Die Fraktion der Partei DIE LINKE. hat an den Hauptausschuss den Antrag als Beschlussvorlage gestellt, dass ab dem 01.02.2021 wieder alle öffentlichen Ausschusssitzungen mit 15 Gremienmitgliedern im Ratssaal des Rathauses und alle öffentlichen Ratssitzungen ab dem 01.02.2021 in geeigneten Räumlichkeiten, welche bis zu 300 Personen fassen, stattfinden sollen. Dies selbstverständlich unter Beachtung der Coronaschutzverordnung des Landes Nordrhein-Westfalen undnunter Zurverfügungstellung und Nutzung von FFP2 Masken für alle anwesenden Personen.

Eine Prüfung geeigneter Räumlichkeiten und die Beschaffung von FFP 2 Masken für Ausschuss- und Ratssitzungen soll kurzfristig durch die Verwaltung erfolgen.

Die Fraktion der Partei DIE LINKE. fordert, dass Bürger*Innen der Zugang zu den öffentlichen Gremiensitzungen nach den gesetzlichen Vorgaben in begrenzter Zahl zu ermöglichen und als Liveübertragung auf der Internetseite der Stadt Dinslaken zur Verfügung gestellt wird.

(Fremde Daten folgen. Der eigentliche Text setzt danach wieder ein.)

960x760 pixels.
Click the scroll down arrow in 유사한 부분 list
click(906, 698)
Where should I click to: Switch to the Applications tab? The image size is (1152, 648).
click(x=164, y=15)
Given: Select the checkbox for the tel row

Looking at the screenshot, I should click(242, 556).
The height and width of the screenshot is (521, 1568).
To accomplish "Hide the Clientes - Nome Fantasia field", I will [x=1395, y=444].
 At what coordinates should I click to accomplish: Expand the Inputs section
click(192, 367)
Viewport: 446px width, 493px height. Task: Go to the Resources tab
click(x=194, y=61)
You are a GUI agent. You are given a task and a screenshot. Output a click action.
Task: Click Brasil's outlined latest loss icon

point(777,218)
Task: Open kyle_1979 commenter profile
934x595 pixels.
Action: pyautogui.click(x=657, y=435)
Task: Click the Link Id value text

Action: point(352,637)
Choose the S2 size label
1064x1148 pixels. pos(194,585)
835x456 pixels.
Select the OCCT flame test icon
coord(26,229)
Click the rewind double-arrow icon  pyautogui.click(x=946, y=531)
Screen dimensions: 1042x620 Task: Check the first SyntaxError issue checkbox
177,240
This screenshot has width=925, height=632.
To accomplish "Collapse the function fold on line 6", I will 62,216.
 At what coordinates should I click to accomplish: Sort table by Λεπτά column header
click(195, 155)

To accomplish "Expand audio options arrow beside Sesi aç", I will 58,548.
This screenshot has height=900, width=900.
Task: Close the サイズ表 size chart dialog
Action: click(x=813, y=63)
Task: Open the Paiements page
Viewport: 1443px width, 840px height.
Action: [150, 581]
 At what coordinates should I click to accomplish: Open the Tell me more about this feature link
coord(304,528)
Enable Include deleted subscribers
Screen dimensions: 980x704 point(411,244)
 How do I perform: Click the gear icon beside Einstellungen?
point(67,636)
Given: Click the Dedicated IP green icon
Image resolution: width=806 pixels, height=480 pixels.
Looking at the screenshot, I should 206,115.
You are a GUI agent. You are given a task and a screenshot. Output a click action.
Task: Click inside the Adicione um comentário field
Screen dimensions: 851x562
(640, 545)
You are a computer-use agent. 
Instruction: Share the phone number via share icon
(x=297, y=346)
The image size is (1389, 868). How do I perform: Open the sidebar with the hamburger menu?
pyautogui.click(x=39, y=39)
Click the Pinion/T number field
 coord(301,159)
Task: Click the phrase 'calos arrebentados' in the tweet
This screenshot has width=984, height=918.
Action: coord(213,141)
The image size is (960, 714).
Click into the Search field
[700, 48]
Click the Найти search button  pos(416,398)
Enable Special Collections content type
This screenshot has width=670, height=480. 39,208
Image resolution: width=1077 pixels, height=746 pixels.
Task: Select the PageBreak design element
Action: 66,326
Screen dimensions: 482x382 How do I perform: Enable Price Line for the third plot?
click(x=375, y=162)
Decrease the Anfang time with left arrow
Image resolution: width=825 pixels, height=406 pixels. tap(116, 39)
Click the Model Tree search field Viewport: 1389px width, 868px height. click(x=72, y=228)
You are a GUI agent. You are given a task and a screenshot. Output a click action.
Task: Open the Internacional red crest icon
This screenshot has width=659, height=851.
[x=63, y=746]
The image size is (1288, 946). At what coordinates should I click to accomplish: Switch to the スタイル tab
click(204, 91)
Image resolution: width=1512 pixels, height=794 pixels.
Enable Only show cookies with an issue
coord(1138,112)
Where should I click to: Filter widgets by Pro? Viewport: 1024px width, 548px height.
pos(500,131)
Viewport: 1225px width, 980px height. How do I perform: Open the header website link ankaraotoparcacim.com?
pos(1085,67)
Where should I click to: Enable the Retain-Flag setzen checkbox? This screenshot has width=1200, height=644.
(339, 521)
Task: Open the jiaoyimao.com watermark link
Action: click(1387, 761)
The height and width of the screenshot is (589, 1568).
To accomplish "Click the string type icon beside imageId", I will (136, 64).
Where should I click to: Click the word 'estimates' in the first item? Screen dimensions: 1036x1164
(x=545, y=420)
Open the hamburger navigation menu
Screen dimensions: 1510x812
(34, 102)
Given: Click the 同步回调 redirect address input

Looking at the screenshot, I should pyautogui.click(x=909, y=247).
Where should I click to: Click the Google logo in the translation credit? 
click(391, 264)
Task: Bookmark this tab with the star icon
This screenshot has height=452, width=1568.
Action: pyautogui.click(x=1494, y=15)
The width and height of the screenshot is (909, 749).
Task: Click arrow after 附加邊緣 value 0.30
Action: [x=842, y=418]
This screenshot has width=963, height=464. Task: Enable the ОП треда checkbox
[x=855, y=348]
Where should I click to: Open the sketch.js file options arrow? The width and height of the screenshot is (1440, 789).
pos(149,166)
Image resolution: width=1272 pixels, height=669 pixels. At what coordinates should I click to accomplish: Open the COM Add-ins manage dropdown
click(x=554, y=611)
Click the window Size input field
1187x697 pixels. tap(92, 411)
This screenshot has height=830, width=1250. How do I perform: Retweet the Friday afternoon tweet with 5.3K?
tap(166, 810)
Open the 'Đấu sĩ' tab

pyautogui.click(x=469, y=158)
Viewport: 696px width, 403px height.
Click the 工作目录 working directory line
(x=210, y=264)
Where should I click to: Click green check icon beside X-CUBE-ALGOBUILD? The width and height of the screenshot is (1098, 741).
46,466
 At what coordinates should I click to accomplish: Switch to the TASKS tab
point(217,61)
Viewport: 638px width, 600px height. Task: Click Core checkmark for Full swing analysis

Die Linksfraktion vertritt die Auffassung, dass die Verlagerung von Entscheidungen des Rates auf den Hauptausschuss nach den gesetzlichen Vorgaben auf zeitlich begrenzte Ausnahmen beschränkt bleiben muss. Eine solche Regelung darf die demokratische Beratungs- und Entscheidungsfindung kommunalpolitischer Gremien nicht ersetzen. Aus diesem Grund ist der Hauptausschuss am 12.01.2021 gefordert, eine Entscheidung zur Wiederaufnahme der politischen Willensbildung in Ausschüssen und im Rat zu treffen.

Gerd Baßfeld, Vorsitzender der Linksfraktion im Rat der Stadt Dinslaken stellt klar: „Ein weiterer Aufschub stellt eine massive Einschränkung der politischen Willensbildung kommunalpolitischer Mandatsträger und des Wählerwillens dar und ist auch wegen der bereits eingetretenen mangelnden Transparenz am politischen Willensbildungsprozess nicht hinnehmbar.“

Die Linksfraktion verweist darauf, dass die Durchführung kommunalpolitischer Gremienarbeit auch in Coronazeiten für Kommunalparlamente in NRW, zum Beispiel in Bonn und Moers unter Beachtung und Anwendung aller Schutzvorschriften und Maßnahmen möglich ist. Selbst im Landtag finden in diesen Zeiten Gremiensitzungen mit Liveübertragung statt.

Es besteht nach Auffassung der Linksfraktion kein Grund dafür, in Dinslaken unter Beachtung der Pandemievorschriften nicht wieder Rats- und Ausschusssitzungen stattfinden zu lassen. Die Linksfraktion spricht sich gegen die von den Grünen favorisierte Online-Gremienarbeit aus. „Das ist keine Alternative zu kommunalpolitischen Aussprachen und rechtlich verbindlichen Entscheidungen“, ist sich Jasmin Waldes, Stadtverordnete der Fraktion der Partei DIE LINKE., sicher.